Entre os estados, considerando os valores recebidos por esses e seus municípios, o Distrito Federal recebeu R$ 48 milhões e lidera o ranking de execução, com 92,13%, seguido por Goiás, que recebeu R$ 131 milhões e executou 87,33%; Mato Grosso do Sul utilizou 74,85% dos R$ 52 milhões destinados ao estados e aos municípios; enquanto Mato Grosso executou 55,08% dos R$ 66 milhões recebidos.
Para Roberta Martins, secretária dos Comitês de Cultura, os bons índices mostram como o fomento público é essencial para democratizar o acesso aos projetos culturais. “Eles possuem uma riqueza cultural extraordinária, mas ainda enfrentam desafios de visibilidade. Investir nessas iniciativas é garantir que as expressões locais floresçam e alcancem novos públicos, fortalecendo a diversidade cultural do país”, afirmou.

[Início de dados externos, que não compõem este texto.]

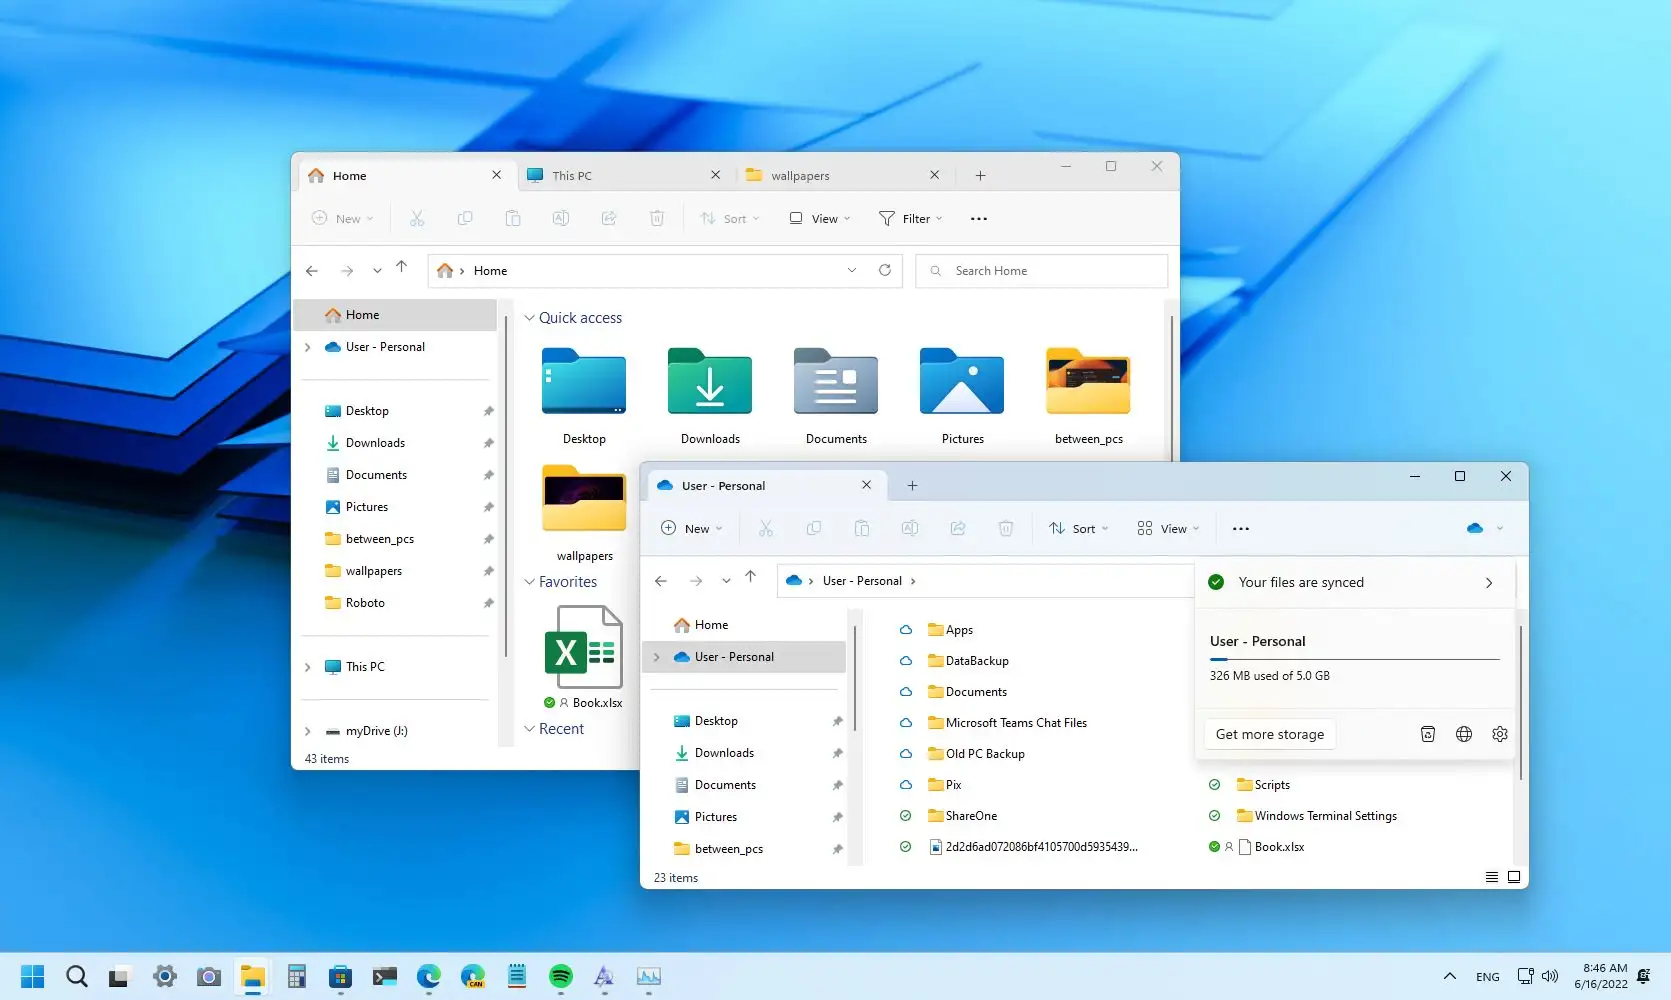Switch to the This PC tab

Já Teresa Oliveira, diretora de Fomento Direto da Secretaria Nacional de Fomento e Incentivo à Cultura (SEFIC), destacou a importância de uma política federalizada de fomento. “Os recursos atendem a todas as regiões do país, em todos os estados e praticamente todos os municípios, valorizando a cultura local e ampliando o acesso da população a essas experiências”, disse.
Ao todo, mais de R$3,8 bilhões foram destinados a projetos culturais por todo o Brasil, representando o maior investimento já realizado no setor cultural. Estados e municípios têm até 31 de dezembro para concluir a execução dos valores recebidos pela LPG.